Have you wondered why you’ve ONLY seen pictures of the kitten lately?
The rest of the household has been in open revolt. I guess I should have asked them first… what THEY thought of bringing another kitten into the house. They would have told me it was a bad, BAD idea. They’ve certainly been telling me that ever since the kitten came to live with us.
Well, to be fair, they didn’t tell me much the first four days. Shocked and APPALLED by the newcomer, everyone retreated to higher ground. The guest bedroom, to be specific, where the old-timers huddled under the bed, muttered under their breath, and conspired against us.
There was yowling. There was hissing. There were unseemly displays of temper and hostility.
Someone peed that first day. And NOT in the litter box. I’m not naming names or pointing fingers, but I know it wasn’t me, and I’m pretty sure it wasn’t Himself. I have my suspicions, but they will go unvoiced at this time.
However, know that I am WATCHING.
The Wonder Dog was the first to warm up. They’ve become fast friends, the elephant dog and the tiny kitten, and my only concern is that he’ll unknowingly trample him, being the giant clumsy doofus that he is. On the other hand, I have caught the kitten trying to nurse on the dog. So I think they’ll be okay.
Finally, slowly, the other cats are emerging from their self-imposed exile. Grandma will now share her dinner with the kitten. Jumbo and the Squig will now occasionally engage in a little mock battle while Big Grey just refuses to acknowledge his existence, simply stalking by with his tail in the air, and bearing the most palpable sense of righteous outrage I believe I’ve EVER witnessed in a cat.
His name became obvious within a couple of days. Squiggle. THE Andy Piper suggested it, and it’s a perfect fit. He IS a Squiggle.

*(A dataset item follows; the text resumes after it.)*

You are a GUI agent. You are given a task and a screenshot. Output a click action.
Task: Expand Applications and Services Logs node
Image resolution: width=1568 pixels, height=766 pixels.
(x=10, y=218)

Somehow, I think he’ll always be a Squiggle.
In other news – and to see if you are still paying attention – we wandered down to the town clerk’s office today and applied for a marriage license. We can pick it up on Friday, and then it’s good for 60 days.
We should probably do something with it by then.
However, the only place I REALLY want to get married is on William’s boat.